Wayne: Interesting. You must be keeping up with the news. And the question I wanted to ask is actually one that you suggested that I'm very interested in. Is it normal for people to be this upset about vaccines, if you look back through healthcare history? For it to be such a topic of dissension and disagreement and just argument generally?
Tegan: Yes and no. I think that it is frustrating for me as someone who knows a lot about the history of vaccine production and also the history of the types of testing and regulation that we have both in the US and globally for developing and producing and distributing [00:20:00] vaccines. It's frustrating to me because I know that the vaccines that we have for COVID are so safe, so well tested, so much better than some of the less controversial vaccines from a few generations ago. But there's different levels of controversy in different cultural moments.
And of course there are a lot of factors that go into vaccine hesitancy. Some of it can be not understanding the science, but also people who have had a bad experience with a doctor who was condescending or patronizing or misdiagnosed them or various things like that, are less likely to trust. People who have never had the opportunity to have a healthcare provider with important cultural things in common with them, whether that's racial or ethnic or religious or social class or many of the various other things. Distrust of Big Pharma as well as distrust of the various government entities that are distributing these [00:21:00] things. So there are so many different factors and I attempted in my book to look at the different factors that help people make healthcare decisions regardless of what the outcome of that decision is. The polio epidemics in the mid–20th century. Vaccines overall were very much welcomed. They were hotly anticipated. Vaccine technology had really just come into its own in that period.
Shortly after the polio vaccine, we got the first generation of many of the childhood vaccines that we get today. So that's an example of something very different to the reception of vaccines now. And smallpox vaccines. There's a different story and in some ways the same story almost every generation.
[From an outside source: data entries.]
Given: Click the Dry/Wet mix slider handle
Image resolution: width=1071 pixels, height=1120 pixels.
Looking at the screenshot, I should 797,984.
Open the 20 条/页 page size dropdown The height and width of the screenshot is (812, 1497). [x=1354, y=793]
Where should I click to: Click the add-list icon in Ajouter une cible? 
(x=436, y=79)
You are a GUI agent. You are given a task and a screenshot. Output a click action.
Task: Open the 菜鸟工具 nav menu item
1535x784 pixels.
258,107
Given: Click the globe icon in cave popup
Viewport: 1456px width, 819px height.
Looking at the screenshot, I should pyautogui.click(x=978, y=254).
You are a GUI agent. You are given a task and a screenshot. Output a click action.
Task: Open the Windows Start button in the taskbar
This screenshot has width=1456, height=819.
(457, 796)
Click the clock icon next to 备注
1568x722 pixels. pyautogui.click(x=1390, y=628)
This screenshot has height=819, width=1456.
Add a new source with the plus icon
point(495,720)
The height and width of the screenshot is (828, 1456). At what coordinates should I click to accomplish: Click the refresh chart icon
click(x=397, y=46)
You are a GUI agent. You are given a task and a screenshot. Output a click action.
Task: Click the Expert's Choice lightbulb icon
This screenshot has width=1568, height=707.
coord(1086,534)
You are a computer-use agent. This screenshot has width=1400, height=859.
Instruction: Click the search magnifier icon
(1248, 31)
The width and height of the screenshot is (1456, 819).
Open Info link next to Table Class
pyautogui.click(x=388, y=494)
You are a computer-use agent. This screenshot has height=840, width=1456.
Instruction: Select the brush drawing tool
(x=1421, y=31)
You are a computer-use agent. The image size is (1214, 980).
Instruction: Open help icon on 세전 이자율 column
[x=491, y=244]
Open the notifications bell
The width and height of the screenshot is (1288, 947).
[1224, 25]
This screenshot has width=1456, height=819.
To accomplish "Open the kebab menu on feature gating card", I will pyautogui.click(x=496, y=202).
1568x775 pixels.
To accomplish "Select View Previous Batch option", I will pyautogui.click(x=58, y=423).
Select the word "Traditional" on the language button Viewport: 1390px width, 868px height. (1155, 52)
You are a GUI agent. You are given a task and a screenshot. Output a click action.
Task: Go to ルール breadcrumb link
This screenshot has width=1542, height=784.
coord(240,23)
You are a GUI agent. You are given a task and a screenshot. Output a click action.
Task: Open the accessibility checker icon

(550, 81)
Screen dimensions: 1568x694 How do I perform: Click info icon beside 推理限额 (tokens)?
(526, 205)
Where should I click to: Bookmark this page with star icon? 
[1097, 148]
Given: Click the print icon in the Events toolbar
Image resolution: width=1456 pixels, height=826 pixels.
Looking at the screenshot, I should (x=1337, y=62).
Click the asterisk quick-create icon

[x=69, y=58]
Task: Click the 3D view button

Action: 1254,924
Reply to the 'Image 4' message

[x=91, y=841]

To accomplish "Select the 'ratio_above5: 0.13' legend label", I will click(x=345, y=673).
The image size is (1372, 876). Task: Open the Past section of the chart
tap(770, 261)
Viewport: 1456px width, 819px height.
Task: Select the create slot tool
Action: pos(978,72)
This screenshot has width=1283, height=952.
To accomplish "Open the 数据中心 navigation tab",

In my book I talk a little bit about the kind of early development of smallpox vaccines, but people are vaccinating for smallpox up through about the 1960s through 1980s, depending [00:22:00] on where in the world you are. It's actually been eradicated, the only human disease that has been eradicated.
Much of the legal precedent in the US around vaccines—can a government force someone to be vaccinated?—comes from debates over smallpox sometimes when the vaccine wasn't very safe yet because they're using 19th-century technology. Sometimes when the public health departments who are vaccinating people were really being pretty brutal and cruel in terms of just, public health officers flanked with police officers tearing through a tenement building or, something like that where it's really not an informed consensual relationship. But also these court cases in this precedent come from genuine attempts to control a deadly disease.
And many of those attempts were really important, were really successful. And of course, globally it has been successful. We don't have [00:23:00] smallpox anymore. Smallpox apparently had a very distinctive smell when someone had the characteristic sores. And most people alive today have no idea what that smells like because there, there aren't any examples of it anymore. I have no idea what smallpox smells like, and as a historian, I'm just a tiny bit wistful about that. And then I remember the greater context and I'm glad that I don’t know.
Wayne: The ignorance is blissful, isn't it? Anyway, Tegan, this has been really fascinating. For listeners, I would highly recommend this book. It's really something you can read straight through. It's something you can look at the table of contents and see the 50 chapters and say, “Oh, wow, I'm very interested in this.” And go in and still make sense of what's there. I found the chapters very self-contained as well. You didn't need to follow through necessarily from top to bottom, from [00:24:00] beginning to end. Thanks for taking the time to do this. I really appreciate it and good luck with your book.